近日《柳叶刀》再次发表B-NHL综述,概述了B-NHL的病理生物学、分类和预后,总结了目前关于成熟 B 细胞非霍奇金淋巴瘤最常见亚型的生物学和临床治疗,还强调了分子学方面的新发现,以及新的治疗手段,特别是靶向免疫系统的疗法,如CAR-T细胞治疗和双特异性抗体。现翻译全文,水平有限,如有错误敬请谅解。

病理学及分类
非霍奇金淋巴瘤包括淋巴组织的多种恶性肿瘤,可来源于 B 细胞 (85-90%)、T细胞或NK细胞的克隆扩增。B 细胞淋巴瘤可发生于正常 B 细胞发育的任何阶段,但大多数起源于生发中心,包括 Burkitt 淋巴瘤、生发中心 B 细胞样 (GCB) 亚型弥漫性大B细胞淋巴瘤 (DLBCL) 和滤泡性淋巴瘤。在生发中心反应期间,B细胞 DNA 的两种不同修饰可改变 B 细胞受体:体细胞超突变(somatic hypermutation)和类转变重组(class-switch recombination)。这些过程对于抗体多样性的产生和正常免疫反应至关重要,但它们容易出错,并引起导致淋巴瘤发生的 DNA 损伤。大多数套细胞淋巴瘤来源于 B 细胞,其并非来自生发中心,携带未突变的免疫球蛋白重链可变 (IGHV) 基因。但有研究表明,15-40%的套细胞淋巴瘤携带 IGHV 超突变,表明其起源于已经经历了生发中心转运的细胞。边缘区淋巴瘤主要来源于生发中心后B细胞,但结内和脾边缘区淋巴瘤中的一部分病例具有未突变或最小突变的IGHV,表明可能来源于不依赖于生发中心的细胞。

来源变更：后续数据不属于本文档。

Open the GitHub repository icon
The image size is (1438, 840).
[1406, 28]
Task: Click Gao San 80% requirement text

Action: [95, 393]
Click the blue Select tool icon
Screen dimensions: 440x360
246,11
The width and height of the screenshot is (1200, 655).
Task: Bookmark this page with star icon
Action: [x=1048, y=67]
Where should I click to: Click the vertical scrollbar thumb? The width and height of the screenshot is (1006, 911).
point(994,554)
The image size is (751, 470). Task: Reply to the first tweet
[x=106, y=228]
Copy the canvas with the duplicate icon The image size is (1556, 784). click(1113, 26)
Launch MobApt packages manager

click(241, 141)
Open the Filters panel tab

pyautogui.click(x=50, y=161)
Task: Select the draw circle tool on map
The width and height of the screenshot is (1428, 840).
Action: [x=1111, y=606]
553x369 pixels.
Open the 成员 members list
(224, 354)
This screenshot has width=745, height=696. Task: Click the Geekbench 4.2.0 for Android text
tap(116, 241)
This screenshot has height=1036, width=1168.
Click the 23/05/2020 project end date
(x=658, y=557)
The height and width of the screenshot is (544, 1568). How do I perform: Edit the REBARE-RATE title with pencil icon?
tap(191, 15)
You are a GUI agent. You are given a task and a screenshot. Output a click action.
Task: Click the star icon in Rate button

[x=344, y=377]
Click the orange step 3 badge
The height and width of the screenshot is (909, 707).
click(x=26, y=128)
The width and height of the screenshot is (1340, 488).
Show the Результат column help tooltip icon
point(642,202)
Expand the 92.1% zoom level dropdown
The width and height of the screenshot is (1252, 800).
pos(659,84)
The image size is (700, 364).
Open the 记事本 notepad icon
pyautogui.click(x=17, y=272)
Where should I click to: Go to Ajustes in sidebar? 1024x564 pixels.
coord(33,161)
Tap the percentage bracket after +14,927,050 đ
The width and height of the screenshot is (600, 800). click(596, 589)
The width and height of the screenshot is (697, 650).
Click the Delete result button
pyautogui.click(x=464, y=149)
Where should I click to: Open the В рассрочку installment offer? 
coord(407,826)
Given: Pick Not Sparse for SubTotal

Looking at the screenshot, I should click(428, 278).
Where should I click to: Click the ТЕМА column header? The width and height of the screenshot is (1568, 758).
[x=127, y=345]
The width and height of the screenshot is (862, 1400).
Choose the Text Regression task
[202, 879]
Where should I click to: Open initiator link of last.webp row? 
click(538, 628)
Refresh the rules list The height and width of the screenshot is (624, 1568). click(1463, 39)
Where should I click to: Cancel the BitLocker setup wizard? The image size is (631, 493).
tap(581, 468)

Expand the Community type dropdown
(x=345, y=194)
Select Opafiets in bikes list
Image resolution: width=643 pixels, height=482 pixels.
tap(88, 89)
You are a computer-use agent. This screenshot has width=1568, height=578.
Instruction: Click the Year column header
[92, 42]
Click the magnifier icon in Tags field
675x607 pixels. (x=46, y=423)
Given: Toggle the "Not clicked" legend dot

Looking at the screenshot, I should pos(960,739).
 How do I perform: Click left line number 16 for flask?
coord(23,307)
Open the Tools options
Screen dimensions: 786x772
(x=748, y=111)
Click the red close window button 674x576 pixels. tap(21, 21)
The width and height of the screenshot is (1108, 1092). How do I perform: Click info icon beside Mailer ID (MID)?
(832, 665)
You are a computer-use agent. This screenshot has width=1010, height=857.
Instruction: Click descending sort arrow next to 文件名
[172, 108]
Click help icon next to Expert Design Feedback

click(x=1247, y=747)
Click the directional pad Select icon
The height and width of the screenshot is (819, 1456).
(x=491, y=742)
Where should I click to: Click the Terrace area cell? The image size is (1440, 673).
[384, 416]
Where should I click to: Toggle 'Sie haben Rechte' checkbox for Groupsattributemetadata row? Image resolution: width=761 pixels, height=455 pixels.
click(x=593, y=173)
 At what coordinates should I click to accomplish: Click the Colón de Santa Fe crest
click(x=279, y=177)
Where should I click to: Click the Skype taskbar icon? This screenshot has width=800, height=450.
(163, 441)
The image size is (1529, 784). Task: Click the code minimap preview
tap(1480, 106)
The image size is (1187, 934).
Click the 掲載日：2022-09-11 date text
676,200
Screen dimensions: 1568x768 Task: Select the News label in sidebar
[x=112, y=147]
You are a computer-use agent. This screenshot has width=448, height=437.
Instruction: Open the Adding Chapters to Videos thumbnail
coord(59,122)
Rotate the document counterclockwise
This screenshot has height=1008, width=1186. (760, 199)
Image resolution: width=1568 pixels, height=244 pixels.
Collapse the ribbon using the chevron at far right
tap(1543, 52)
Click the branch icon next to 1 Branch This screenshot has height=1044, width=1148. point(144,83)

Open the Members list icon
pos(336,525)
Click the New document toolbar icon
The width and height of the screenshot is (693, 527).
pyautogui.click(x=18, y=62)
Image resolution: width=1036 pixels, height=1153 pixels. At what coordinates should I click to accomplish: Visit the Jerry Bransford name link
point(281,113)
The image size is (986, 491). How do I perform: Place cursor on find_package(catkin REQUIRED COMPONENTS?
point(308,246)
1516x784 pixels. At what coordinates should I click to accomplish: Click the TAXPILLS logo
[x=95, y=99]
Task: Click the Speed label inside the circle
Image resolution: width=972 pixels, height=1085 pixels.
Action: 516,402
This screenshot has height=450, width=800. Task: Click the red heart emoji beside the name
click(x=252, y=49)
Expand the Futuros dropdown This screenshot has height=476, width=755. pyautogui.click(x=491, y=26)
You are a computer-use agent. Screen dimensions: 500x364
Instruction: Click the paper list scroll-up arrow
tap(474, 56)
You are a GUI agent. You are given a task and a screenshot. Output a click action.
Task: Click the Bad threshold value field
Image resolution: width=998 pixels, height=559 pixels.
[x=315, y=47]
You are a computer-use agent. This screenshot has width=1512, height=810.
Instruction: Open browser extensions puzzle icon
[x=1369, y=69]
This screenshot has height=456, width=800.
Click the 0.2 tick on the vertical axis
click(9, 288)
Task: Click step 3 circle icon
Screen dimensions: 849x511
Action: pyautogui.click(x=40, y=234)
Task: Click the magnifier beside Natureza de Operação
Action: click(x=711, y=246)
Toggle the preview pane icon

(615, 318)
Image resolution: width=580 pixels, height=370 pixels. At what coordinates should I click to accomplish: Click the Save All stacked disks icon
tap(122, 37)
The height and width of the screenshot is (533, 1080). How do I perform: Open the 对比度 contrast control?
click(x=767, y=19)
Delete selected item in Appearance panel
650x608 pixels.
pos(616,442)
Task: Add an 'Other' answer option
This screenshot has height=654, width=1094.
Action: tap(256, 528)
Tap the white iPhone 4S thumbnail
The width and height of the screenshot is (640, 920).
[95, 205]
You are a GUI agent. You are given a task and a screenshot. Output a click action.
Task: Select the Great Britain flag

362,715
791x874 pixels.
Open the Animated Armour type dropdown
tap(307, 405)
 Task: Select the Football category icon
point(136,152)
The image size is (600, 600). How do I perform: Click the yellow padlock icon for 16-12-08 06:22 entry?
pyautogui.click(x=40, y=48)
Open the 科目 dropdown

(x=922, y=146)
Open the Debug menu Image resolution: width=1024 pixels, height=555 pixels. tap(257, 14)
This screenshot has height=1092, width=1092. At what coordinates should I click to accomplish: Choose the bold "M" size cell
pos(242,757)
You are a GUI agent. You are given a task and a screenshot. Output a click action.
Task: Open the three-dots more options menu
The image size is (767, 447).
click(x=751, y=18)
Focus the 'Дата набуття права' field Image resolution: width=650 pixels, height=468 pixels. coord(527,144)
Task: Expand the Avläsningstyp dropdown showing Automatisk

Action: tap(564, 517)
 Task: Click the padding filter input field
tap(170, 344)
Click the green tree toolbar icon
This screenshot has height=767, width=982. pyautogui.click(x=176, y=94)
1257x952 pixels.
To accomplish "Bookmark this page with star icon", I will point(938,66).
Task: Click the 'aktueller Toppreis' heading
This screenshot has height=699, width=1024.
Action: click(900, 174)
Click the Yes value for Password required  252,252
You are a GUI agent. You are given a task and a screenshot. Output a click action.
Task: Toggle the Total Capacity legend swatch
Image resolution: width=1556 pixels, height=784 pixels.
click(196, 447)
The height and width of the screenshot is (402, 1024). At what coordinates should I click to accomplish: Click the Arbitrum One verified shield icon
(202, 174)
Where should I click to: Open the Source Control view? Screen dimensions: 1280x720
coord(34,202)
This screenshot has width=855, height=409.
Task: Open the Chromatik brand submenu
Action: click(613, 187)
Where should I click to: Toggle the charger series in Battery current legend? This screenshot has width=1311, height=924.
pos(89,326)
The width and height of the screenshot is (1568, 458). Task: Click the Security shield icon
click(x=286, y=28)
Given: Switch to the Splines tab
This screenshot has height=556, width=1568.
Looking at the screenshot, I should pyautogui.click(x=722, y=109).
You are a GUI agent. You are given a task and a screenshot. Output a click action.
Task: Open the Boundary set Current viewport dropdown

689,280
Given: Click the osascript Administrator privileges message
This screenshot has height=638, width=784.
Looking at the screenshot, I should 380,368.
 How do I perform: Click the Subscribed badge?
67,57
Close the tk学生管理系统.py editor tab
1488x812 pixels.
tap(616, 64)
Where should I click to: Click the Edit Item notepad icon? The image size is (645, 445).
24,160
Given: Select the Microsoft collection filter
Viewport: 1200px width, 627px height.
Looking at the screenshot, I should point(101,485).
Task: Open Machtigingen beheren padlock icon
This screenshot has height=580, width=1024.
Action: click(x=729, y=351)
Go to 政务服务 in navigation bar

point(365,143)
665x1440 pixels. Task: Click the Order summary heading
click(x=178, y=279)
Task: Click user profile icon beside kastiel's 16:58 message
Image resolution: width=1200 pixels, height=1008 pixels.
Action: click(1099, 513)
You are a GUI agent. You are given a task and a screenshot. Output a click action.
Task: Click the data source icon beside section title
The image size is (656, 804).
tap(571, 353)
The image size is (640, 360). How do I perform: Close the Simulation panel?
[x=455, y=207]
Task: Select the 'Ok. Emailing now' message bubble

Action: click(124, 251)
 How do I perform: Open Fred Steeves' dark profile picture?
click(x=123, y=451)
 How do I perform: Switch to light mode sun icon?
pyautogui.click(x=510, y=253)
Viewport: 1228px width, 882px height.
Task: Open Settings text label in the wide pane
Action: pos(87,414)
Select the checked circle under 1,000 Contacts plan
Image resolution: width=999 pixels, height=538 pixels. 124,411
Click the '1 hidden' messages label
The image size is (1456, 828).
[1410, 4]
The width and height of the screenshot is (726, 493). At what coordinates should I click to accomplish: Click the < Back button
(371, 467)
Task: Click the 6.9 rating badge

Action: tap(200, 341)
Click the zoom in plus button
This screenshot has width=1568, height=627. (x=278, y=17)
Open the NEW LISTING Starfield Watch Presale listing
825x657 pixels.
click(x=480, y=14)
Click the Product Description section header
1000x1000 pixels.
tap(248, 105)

恶性 B-NHL 细胞的生物学特征通常可反映出淋巴瘤来源的对应健康来源细胞。此外,不同淋巴瘤亚型的不同生物学特征是由其复发性的遗传、表观遗传学和其他分子学异常所引起。关于最常见 B-NHL 病理生物学的具体特征将在相应章节中单独讨论。
2022年公布了两个更新的 B-NHL 分类:成熟淋巴肿瘤国际共识分类 (ICC),是血液病理学会和欧洲血液病理学协会与血液学家、肿瘤学家和科学家(临床顾问委员会)的共同成果;以及 WHO 国际癌症研究机构推广的造血和淋巴系统肿瘤WHO-2022 分类。这两个建议都包括部分亚型命名的修改、诊断标准的细化和新亚型的识别。此外,这两个提案都认识到分子学和基因组数据在某些亚型的诊断和临床决策中越来越重要,但在其他亚型中没有得到充分验证。这两种分类有许多共同的方面,但在术语、诊断标准和特定亚型的考虑方面也存在差异(见panel)。